Some interpreters think that in verse 27 Paul is talking narrowly about Jews boasting in their covenant privileges.10 The wider context certainly makes this a possibility (see 2:17), but the narrower context points instead to human boasting in general.11 The issue is how any person, Jew or gentile (see vv. 22b–23 and vv. 28–29), can come into a relationship with God in Christ. Since that can happen only by faith rather than by works (vv. 27b–28), no person can brag about his or her contribution to the process. Our “works,” whether done in obedience to the law (in regard to the phrase “works of the law” in v. 28, compare the comments on 3:20) or to some other moral code, never can bring us into God’s favor. Only faith, the humble acceptance of God’s offer of salvation, can do so. And just as a person receiving a gift has no right to boast, so the sinner accepting the gracious gift of salvation has no basis for pride in the accomplishment. In verse 27, Paul uses the word “law” to state a contrast between “works” on the one hand and “faith” on the other. Many interpreters think that “law” here means what it usually does in Paul: the Mosaic law, the torah, viewed either in terms of the obedience it demands or in terms of its demand for, and promise of, faith.12 But it is more likely that Paul uses the Greek word nomos in one of its accepted meanings, “principle.” It would be very unusual for Paul to draw a connection between “law” and “faith”: he is quite consistent in defining “law” as something that people do rather than something that people believe (see, e.g., Gal. 3:12). So it is more likely that Paul is contrasting two principles of justification: one by works and one by faith.

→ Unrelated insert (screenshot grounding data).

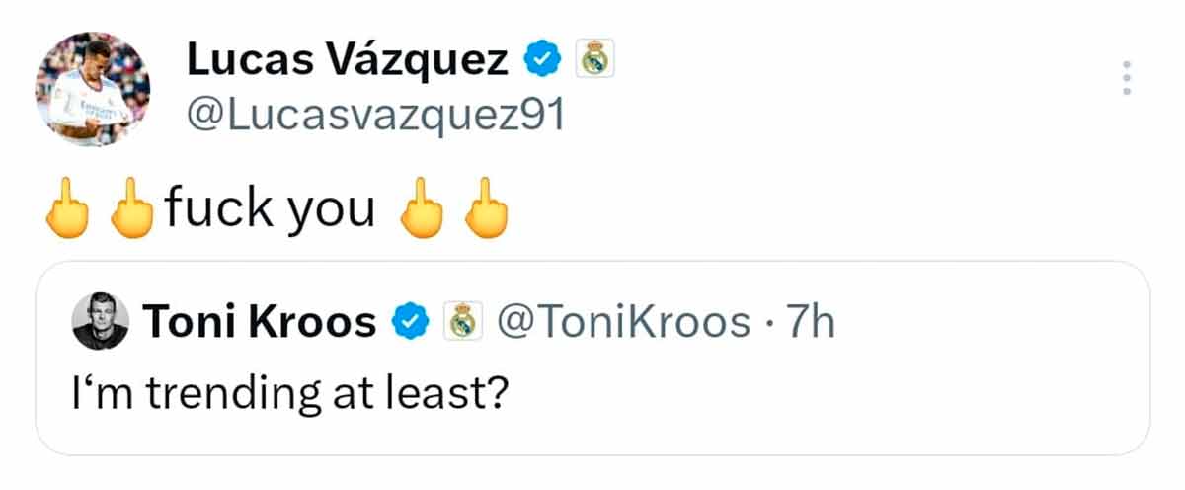Click the rightmost middle-finger emoji
Screen dimensions: 1185x490
click(x=485, y=209)
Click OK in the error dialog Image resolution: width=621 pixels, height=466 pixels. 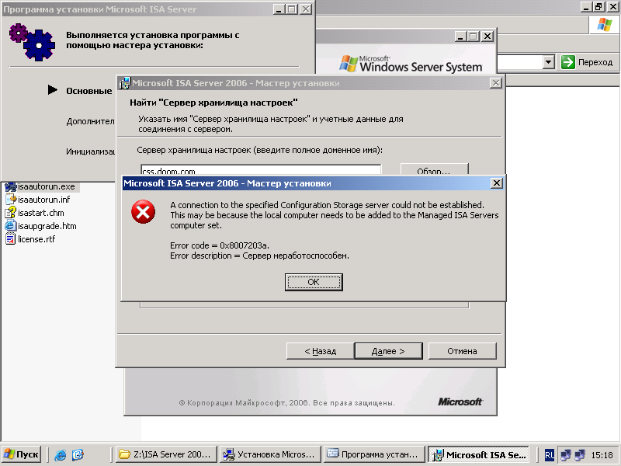coord(314,282)
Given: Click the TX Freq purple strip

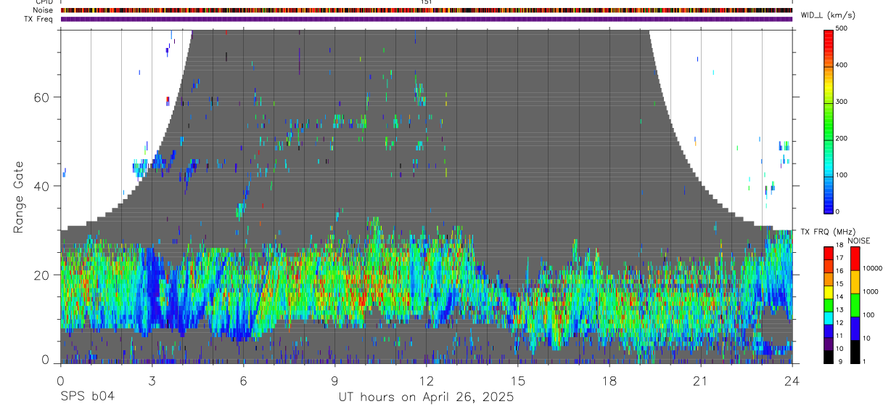Looking at the screenshot, I should tap(427, 19).
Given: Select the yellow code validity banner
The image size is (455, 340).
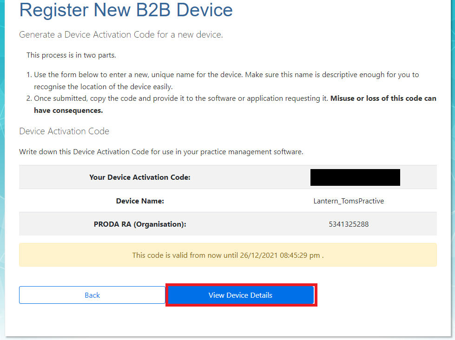Looking at the screenshot, I should click(227, 255).
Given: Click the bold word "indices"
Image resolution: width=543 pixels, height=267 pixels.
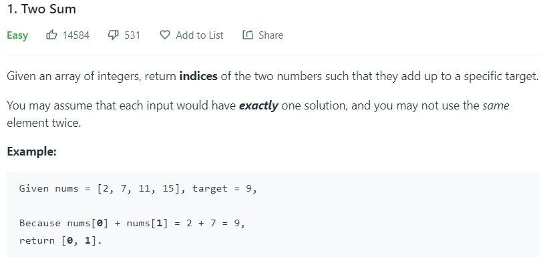Looking at the screenshot, I should (x=198, y=75).
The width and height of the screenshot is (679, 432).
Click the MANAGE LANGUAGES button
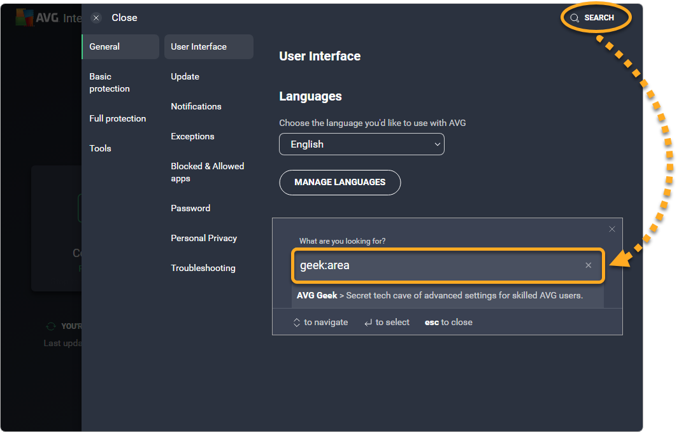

One of the doctrines at the very heart of Judaism is the belief in one God: monotheism. In verses 29–30, Paul turns that belief against the tendency of Jews to confine justification to the law and therefore to Israel alone. If there is only one God, reasons Paul, then he must be the God of all people, and all people must have equal access to a relationship with him. But the law, having been given only to Israel, does not give gentiles a way to be saved. So God justifies both Jews (the circumcised) and gentiles (uncircumcised) in the same way: through faith.
In verse 31, Paul again is careful to guard what he has said against misinterpretation. “Do not think that my emphasis on being justified by faith in any way nullifies the law,” Paul is saying. Quite the contrary, this insistence on the centrality of faith “uphold[s] the law.” But how does faith uphold, or establish, the law? Paul does not explain immediately, so we have to decide where else in Romans he might elaborate this point. Most interpreters think that the very next chapter supplies the answer. Paul’s stress on faith upholds the law, because the law itself teaches that Abraham was justified by faith (Gen. 15:6, quoted in 4:3). This might be right. But note that the word “law” is not being given its usual meaning. To include Genesis 15:6, uttered centuries before the Mosaic law, “law” must refer to the Pentateuch. But, as we have repeatedly seen, Paul usually uses “law” to refer to the commands of God given to Israel through Moses. We therefore are encouraged to look for other possible interpretations of “uphold the law.” In Romans 13:8–10, Paul claims that loving one’s neighbor fulfills the law. So 3:31 might mean that Christians uphold the law by obeying the command of love that Christ made the heart of new covenant ethics. But a better alternative is to look to Romans 8:4 for elaboration of 3:31. In this verse, Paul claims that the righteous requirement of the law is fulfilled in believers. How is it fulfilled? Not by us, for we always fall short of the law’s demands, but by Christ, who perfectly obeys the law. Those who are in Christ therefore fulfill the demand of the law. I suggest that Paul is alluding to this idea when he claims that his teaching of justification by faith upholds the law. It does so by bringing people into relationship with Christ so that Christ’s own perfect fulfillment of the law might be applied to them.